Serious, prolonged hypoglycaemia with glibenclamide in a patient with Mendenhall's syndrome.

Mendenhall's syndrome, characterized by familial insulin resistant diabetes, pineal hyperplasia and multiple somatic abnormalities, is associated with defects involving the alpha-subunit of the insulin receptor. The associated insulin-resistant diabetes is extremely difficult to treat; insulin is required in very large doses to control hyperglycaemia and oral hypoglycaemic agents are ineffective. We report a case of severe, prolonged hypoglycaemia that occurred in a 24-year-old patient with Mendenhall's syndrome following therapy with glibenclamide.

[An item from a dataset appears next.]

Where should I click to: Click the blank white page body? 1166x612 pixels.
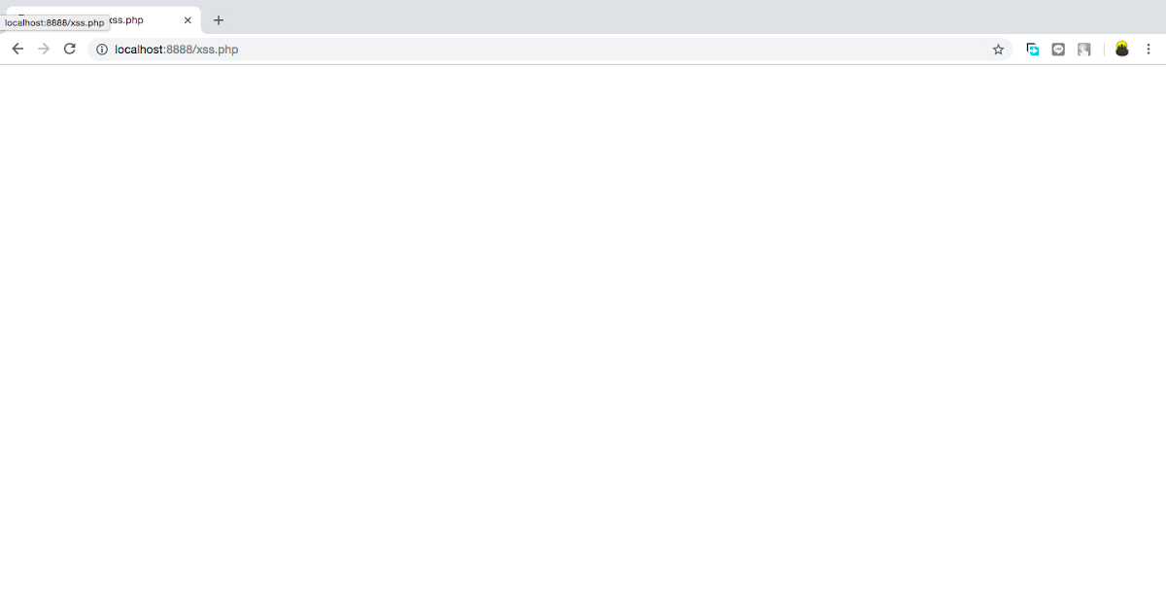[x=583, y=338]
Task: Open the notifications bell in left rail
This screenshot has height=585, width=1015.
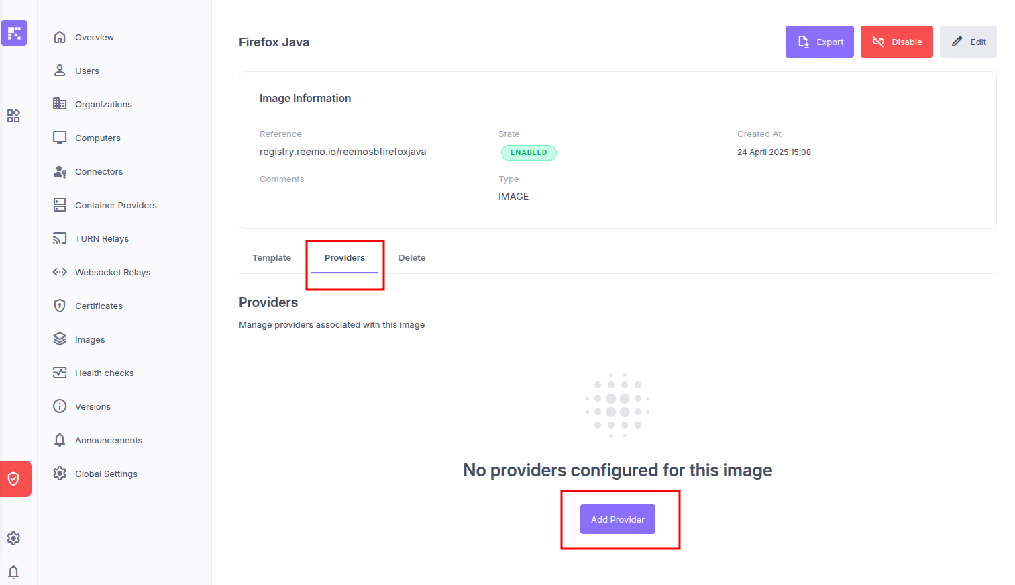Action: [x=13, y=572]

He had glibenclamide 10 mg daily for 1 week following which he was admitted to hospital in hypoglycaemic coma with blood glucose levels < 1.0 mmol/l. This subject had undergone hypophysectomy at the age of 11 years. Prior to pituitary ablation, oral hypoglycaemic agents did not improve glycaemic control. Thus, previous hypophysectomy in this patient appears to have made it possible for glibenclamide to exert its hypoglycaemic effect. The occurrence of hypoglycaemia in this patient suggests alternative mechanisms for insulin action in conditions characterized by severe insulin resistance due to insulin receptor defects.